> ACTIVITY 1
In the records below, convert the lines starting at the one containing "Identify the location" and ending at the one containing "The width and" into a JSON list of strings, one string per line, skipping blank lines. Leave out the pictures.

> TEXT PROVIDED

I own Sean Doolittle. I want you to, too. I love Sean Doolittle. Soon you will, too.

The Athletics needed a parade of four pitchers in the ninth before they closed the book on Monday's 5-4 victory over Chicago. Jesse Chavez opened the inning, ran out of gas. Fernando Abad poured some gasoline (walk, plunk) on the fire, then Jim Johnson allowed a couple of hits. Can't anyone play this game?

Enter Doolittle, the team's best reliever. Fly out, strikeout, strikeout, handshake. Celebrate good times, Oakland.

Doolittle's modest ownership tag in Yahoo (11 percent) has me perplexed. Maybe you're getting thrown by the 3.60 ERA, but that's ridiculously misleading. Every logical skill measurement points to Doolittle being elite (his FIP is a tidy 1.80), and there's a strong chance he'll lead this team in saves.

> GIVEN RECORDS
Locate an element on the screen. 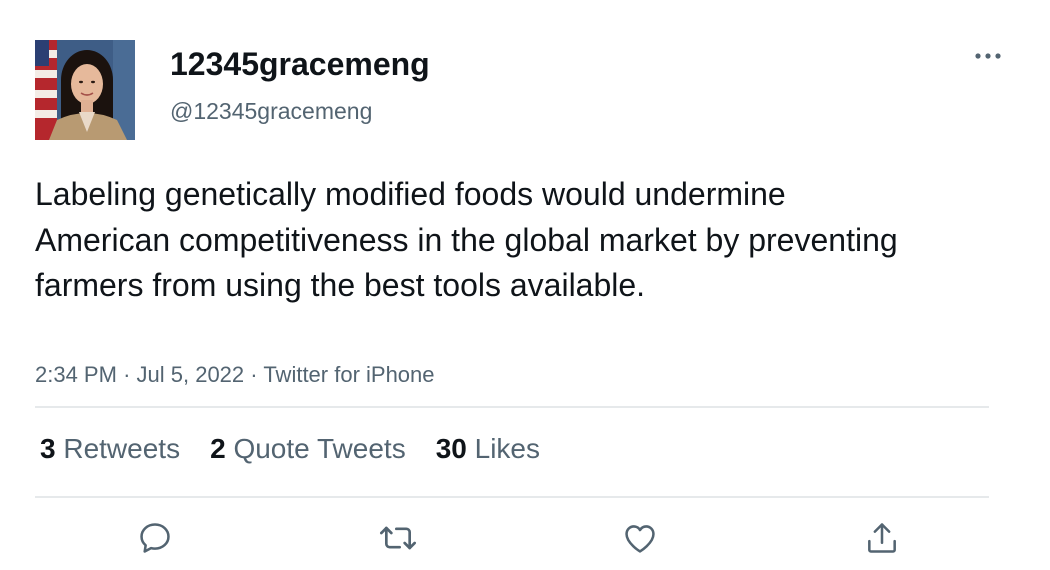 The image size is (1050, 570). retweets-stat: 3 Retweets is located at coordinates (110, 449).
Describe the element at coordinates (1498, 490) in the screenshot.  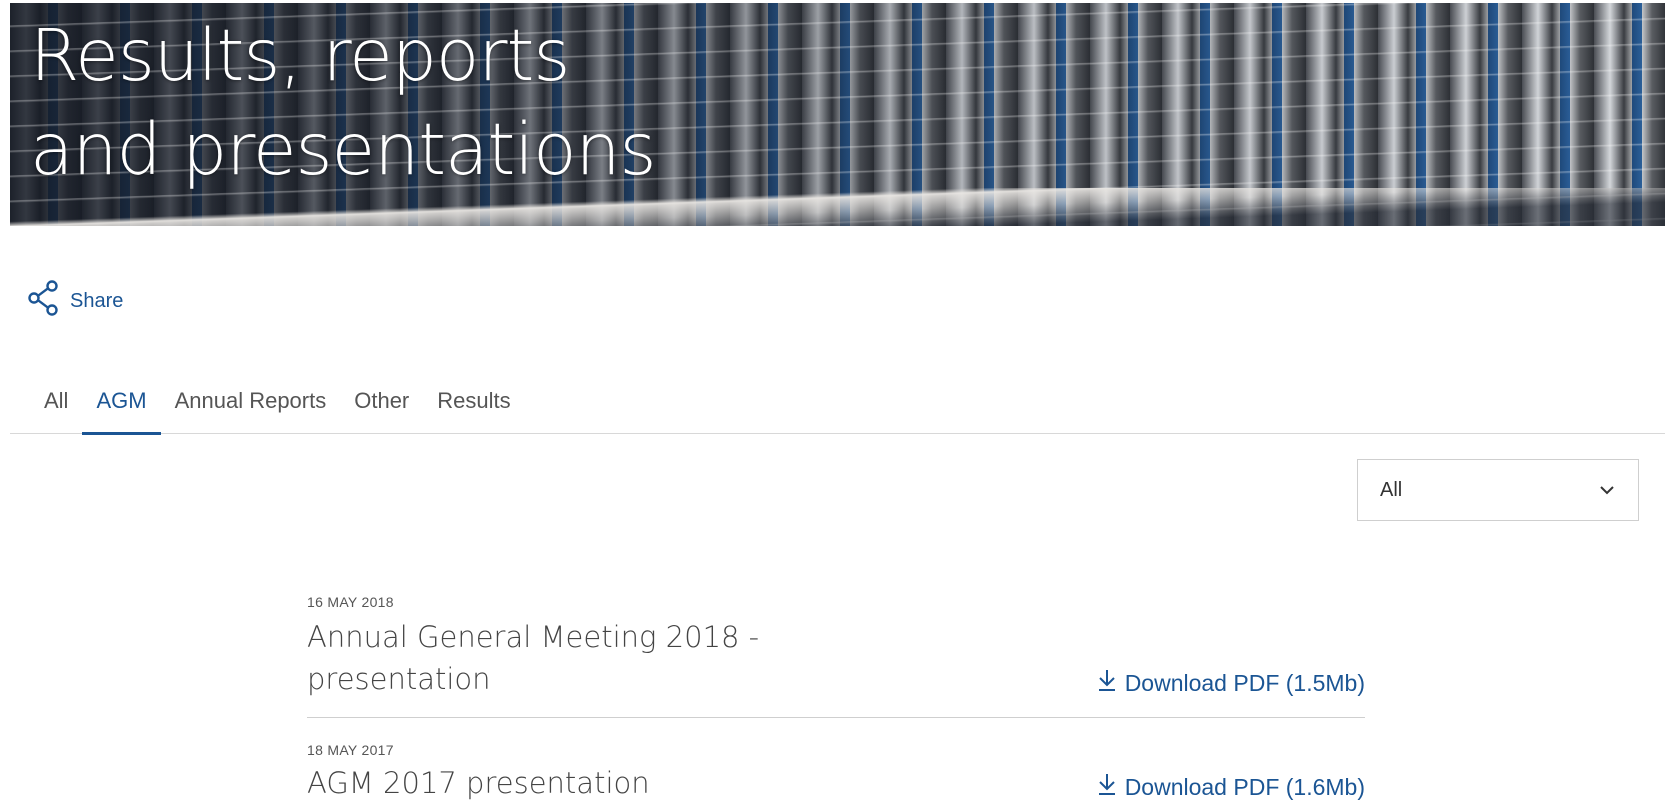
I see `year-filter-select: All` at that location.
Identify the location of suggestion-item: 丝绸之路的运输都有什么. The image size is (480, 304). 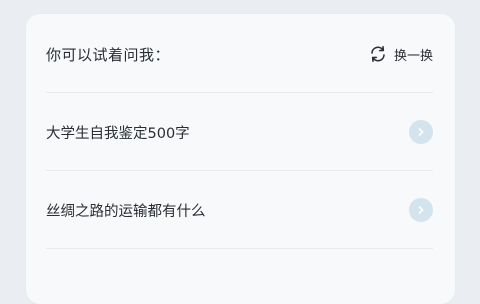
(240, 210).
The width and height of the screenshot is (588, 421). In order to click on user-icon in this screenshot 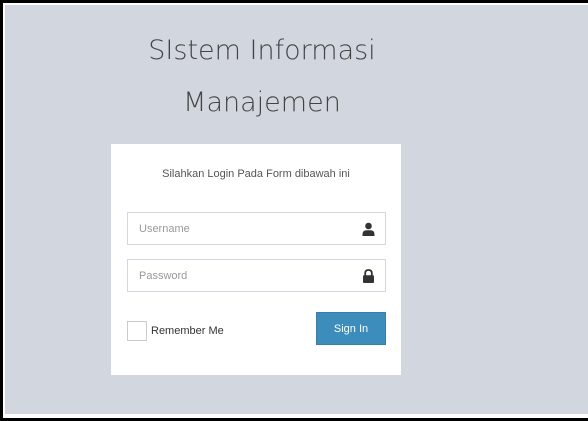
--
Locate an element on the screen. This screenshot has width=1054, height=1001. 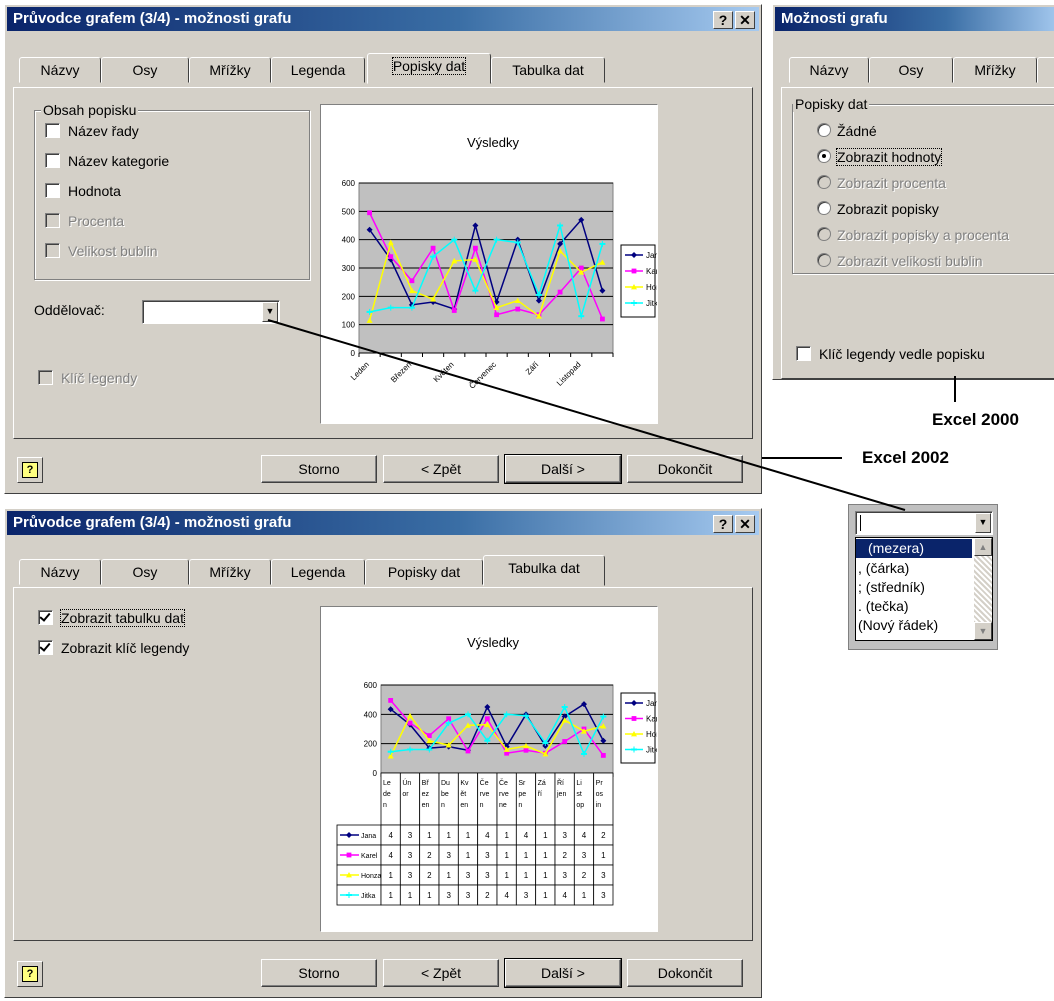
---
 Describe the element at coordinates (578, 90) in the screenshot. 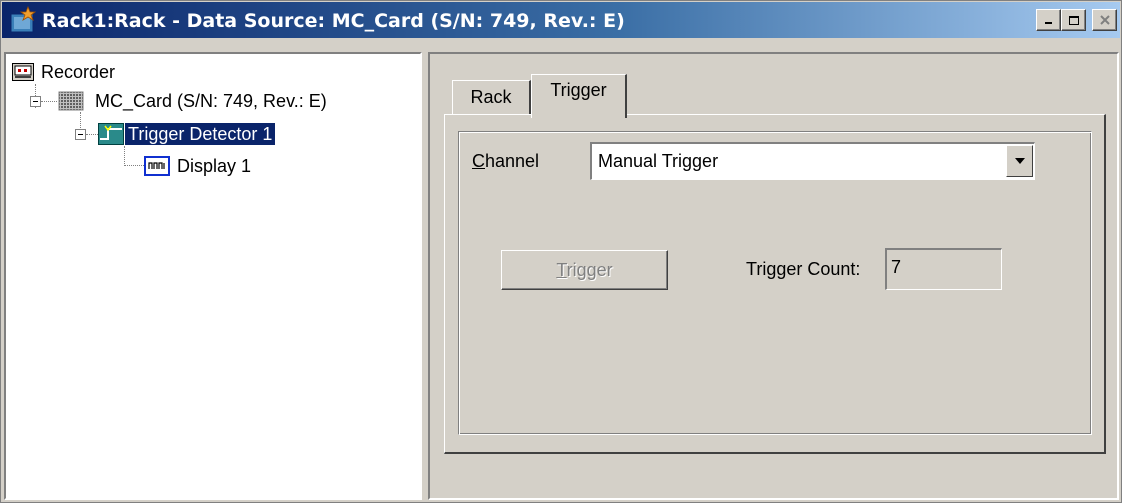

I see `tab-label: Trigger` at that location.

> ACTIVITY 2
Return the passage from the Sean Doolittle article that starts at "The Athletics needed" and ends at "good times, Oakland.", copied word for word.

> WRITTEN SOLUTION 1
[
  "Identify the location of suggestion-item: 丝绸之路的运输都有什么. The image size is (480, 304). ",
  "(240, 210).",
  "The width and height of the screenshot is (588, 421). In order to click on user-icon in this screenshot "
]

> WRITTEN SOLUTION 2
The Athletics needed a parade of four pitchers in the ninth before they closed the book on Monday's 5-4 victory over Chicago. Jesse Chavez opened the inning, ran out of gas. Fernando Abad poured some gasoline (walk, plunk) on the fire, then Jim Johnson allowed a couple of hits. Can't anyone play this game?

Enter Doolittle, the team's best reliever. Fly out, strikeout, strikeout, handshake. Celebrate good times, Oakland.